Member of the Hawaii House of Representatives from the 36th district
- In office November 2012 – November 6, 2018
- Preceded by: Redistricted
- Succeeded by: Val Okimoto

Chair of the Hawaii Republican Party
- Acting
- In office September 26, 2011 – November 8, 2011
- Preceded by: Jonah Kaauwai
- Succeeded by: David S. Chang

Personal details
- Born: March 30, 1983 (age 43) Honolulu, Hawaii, U.S.
- Party: Democratic (2017–present)
- Other political affiliations: Republican (Before 2017) Independent (2017)
- Spouse: David S. Chang (2012–2017)
- Education: University of Hawaii, Manoa (BA) Georgetown University (MA)
- Website: Campaign website

= Beth Fukumoto =

American politician

Beth Keiko Fukumoto (formerly Fukumoto Chang, born March 30, 1983) is an American politician who served in the Hawaii House of Representatives from 2012 to 2018, representing District 36.

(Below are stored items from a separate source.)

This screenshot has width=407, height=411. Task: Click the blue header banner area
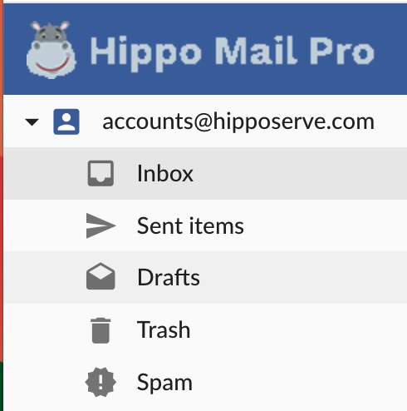click(205, 49)
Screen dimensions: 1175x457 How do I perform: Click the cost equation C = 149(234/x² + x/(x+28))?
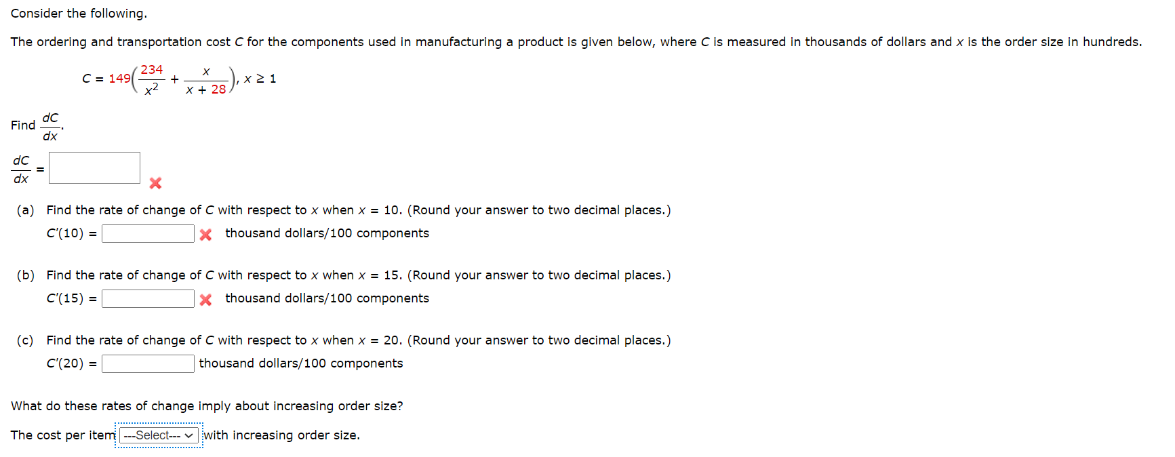157,79
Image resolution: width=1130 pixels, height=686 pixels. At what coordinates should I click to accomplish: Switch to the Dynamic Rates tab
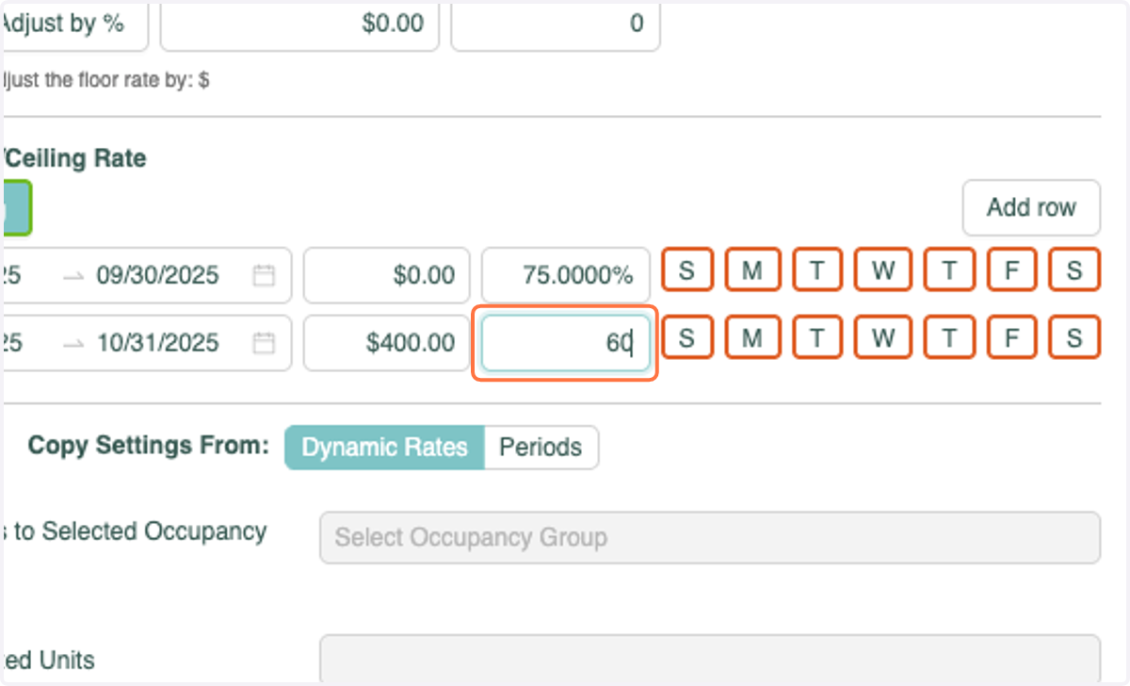click(x=384, y=447)
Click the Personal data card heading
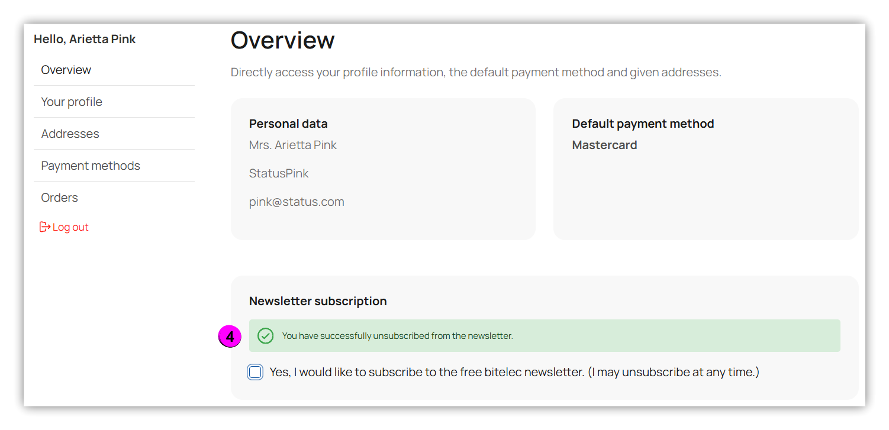This screenshot has width=889, height=430. tap(288, 124)
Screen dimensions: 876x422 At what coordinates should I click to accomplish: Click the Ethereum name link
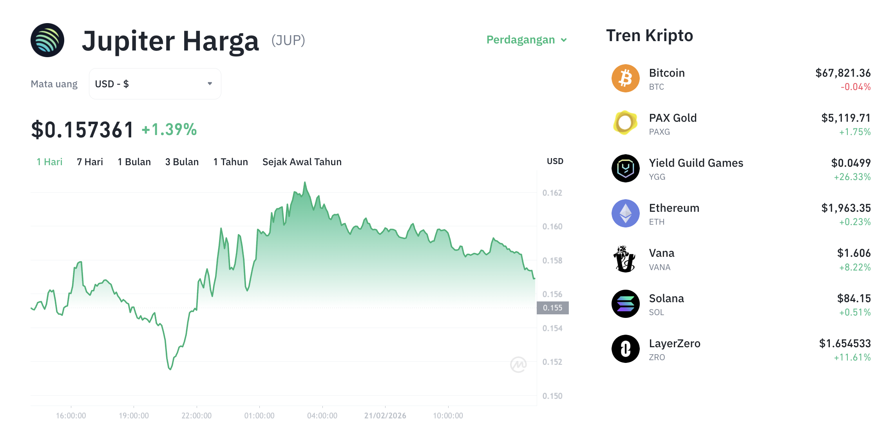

Fukumoto was first elected to the state House of Representatives in 2012 and was the youngest person to serve as the House Minority Leader.

In March 2017, she announced plans to change her party identification from Republican to Democrat citing concerns about racism and sexism. Fukumoto remained an independent until approval of her request to join the Democratic Party on June 19, 2017.

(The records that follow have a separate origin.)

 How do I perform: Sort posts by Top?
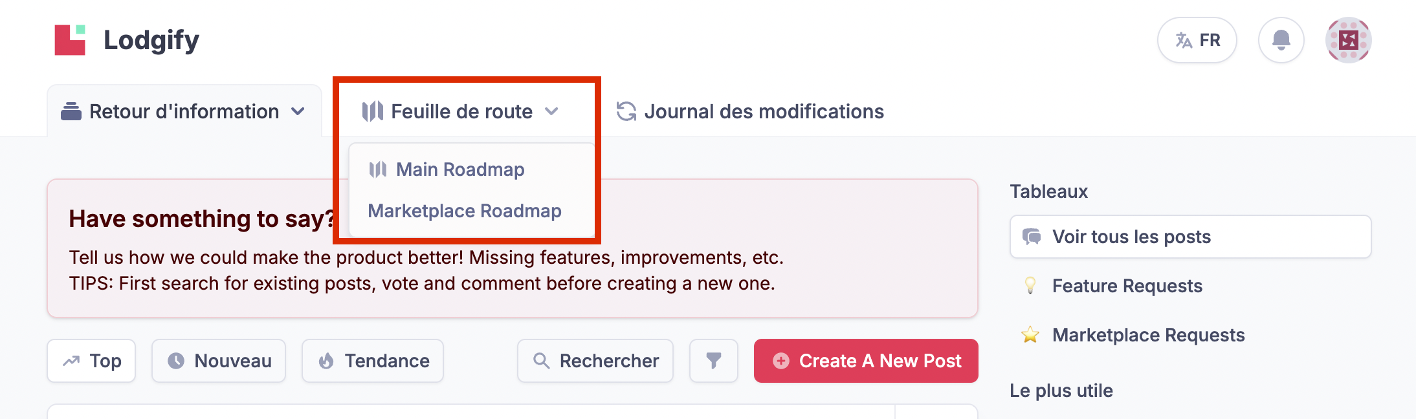click(91, 361)
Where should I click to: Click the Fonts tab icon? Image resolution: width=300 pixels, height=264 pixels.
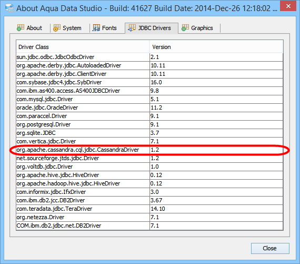point(96,28)
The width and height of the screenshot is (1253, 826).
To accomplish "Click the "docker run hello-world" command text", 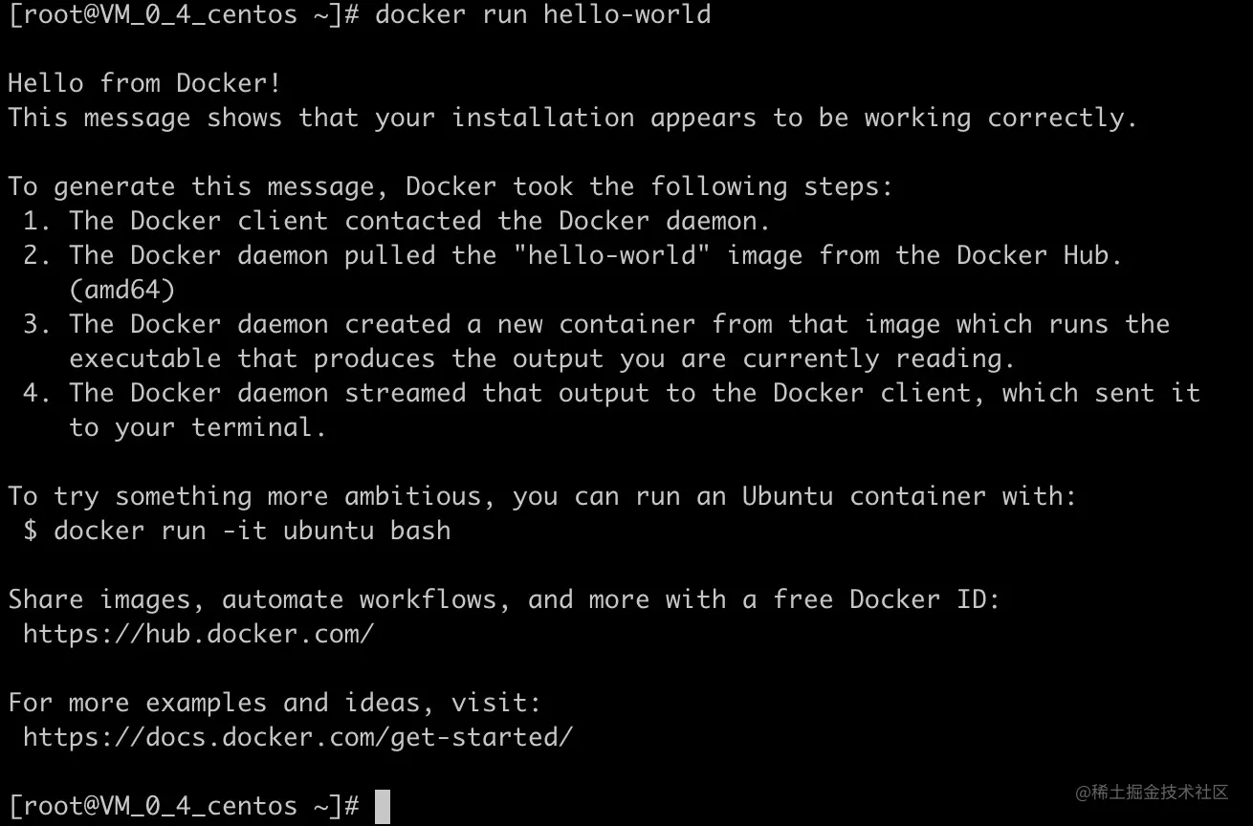I will point(542,14).
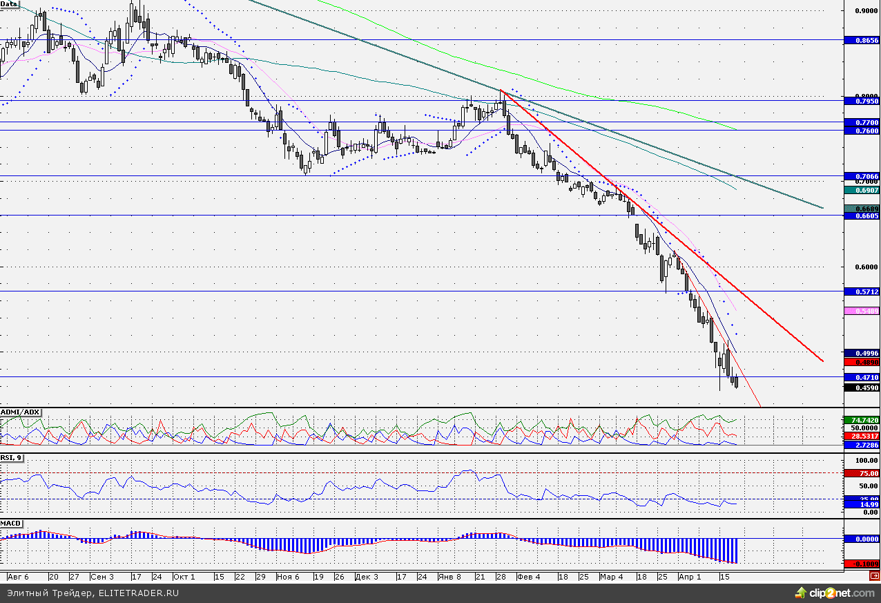Select the teal 0.6907 moving average tag
The image size is (881, 603).
(862, 189)
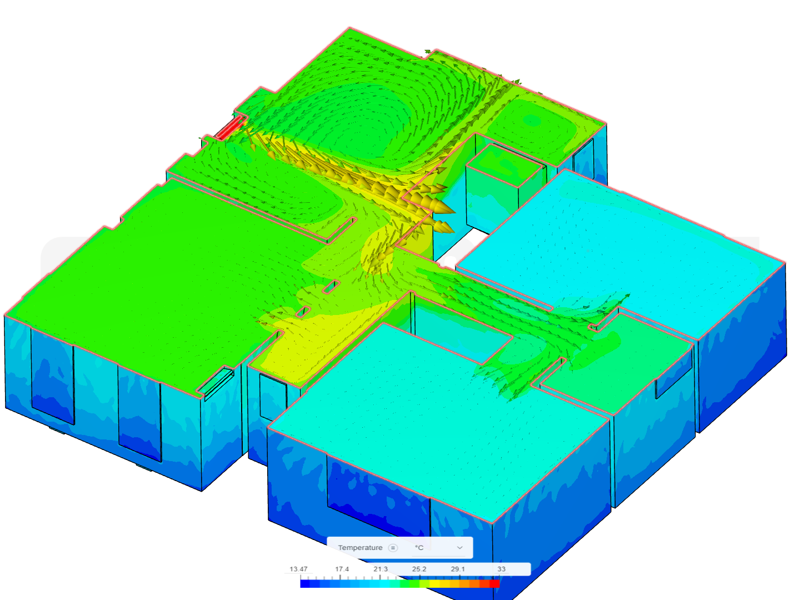The width and height of the screenshot is (800, 600).
Task: Click the rainbow temperature color bar
Action: coord(399,584)
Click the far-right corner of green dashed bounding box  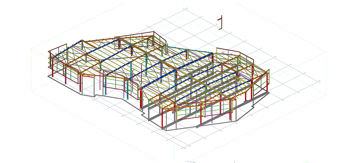pyautogui.click(x=326, y=52)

In 2018, Fukumoto ran in the Democratic primary for Hawaii's 1st congressional district in the 2018 elections to replace Colleen Hanabusa, who ran for Governor. The election was won by former Congressman Ed Case.

==Education==
Fukumoto graduated with honors from the University of Hawaii at Manoa with a B.A. in American Studies with a minor in Sociology. She later received a M.A. in English from Georgetown University.

==Hawaii House of Representatives==
=== Elections ===
- In 2016, Fukumoto was re-elected to represent District 36 by winning the general election, 6,792 votes (66.7%) against Democratic nominee, Marilyn B. Lee with 3,274 votes.
- In 2014, Fukumoto won District 36 primary election with 1,319 votes and won the November 4, 2014, general election with 5,880 votes (64.5%) against Democratic nominee, Marilyn B. Lee with 3,034 votes (33.3%)
- In 2012, Fukumoto won the general election with 5,334 votes (51.2%) against incumbent Democratic Representative Marilyn Lee, who had been redistricted from District 38.
- In 2010, Fukumoto ran unopposed in the September 18, 2010, Republican primary for District 37, but lost the November 2, 2010, general election to incumbent Representative Ryan Yamane.

=== Tenure ===
Fukumoto represented District 36, Mililani, Mililani Mauka, and Waipio Acres, the district in which she grew up.

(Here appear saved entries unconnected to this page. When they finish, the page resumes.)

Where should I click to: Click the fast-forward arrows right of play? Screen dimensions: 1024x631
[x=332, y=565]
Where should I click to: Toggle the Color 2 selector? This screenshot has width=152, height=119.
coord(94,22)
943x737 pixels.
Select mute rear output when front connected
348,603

In 2013, Fukumoto was awarded the James Madison Fellowship by the Millennial Action Project for her demonstrated success in transcending partisan lines. The Daily Beast named Fukumoto one of "Nine Women Remaking the Right." Fukumoto was also named by The Washington Post as a Top 40 under 40 Rising Political Star.

In February 2017, she was awarded the Aspen-Rodel Fellowship for demonstrating an outstanding ability to work responsibly across partisan divisions.

Fukumoto served as House Minority Leader until 2017, when she was voted out after speaking at a Women's March event in Hawaii.

In early 2017, Fukumoto announced openness to leaving the Republican Party and potentially seeking membership in the Democratic Party.

In her statement, she noted her disapproval of President Donald Trump's behavior and attitude towards women and minorities and her recent estrangement from the Republican Party: In the last couple years, I’ve watched leaders in the Republican Party become less and less tolerant of diverse opinions and dissenting voices. Today, I’m facing demands for my resignation from leadership and possible censure because I raised concerns about our President’s treatment of women and minorities. I’ve been asked by both my party and my caucus to commit to not criticizing the president for the remainder of his term and to take a more partisan approach to working in the Legislature. That is not a commitment I can make. As a representative of my community, it is my job to hold leaders accountable and to work with anyone, regardless of party, to make Hawaii a better place for our families. This morning, I sent a letter to my district explaining that I would like to leave the Republican Party and seek membership in the Democratic Party. When I was re-elected in November, I was elected as a Republican, and I want to honor my community’s choice by consulting them before any decision is made. As I articulated in my letter, I encourage my constituents to contact me with input and provide feedback. I was elected by the people of Mililani, and I am here to represent them.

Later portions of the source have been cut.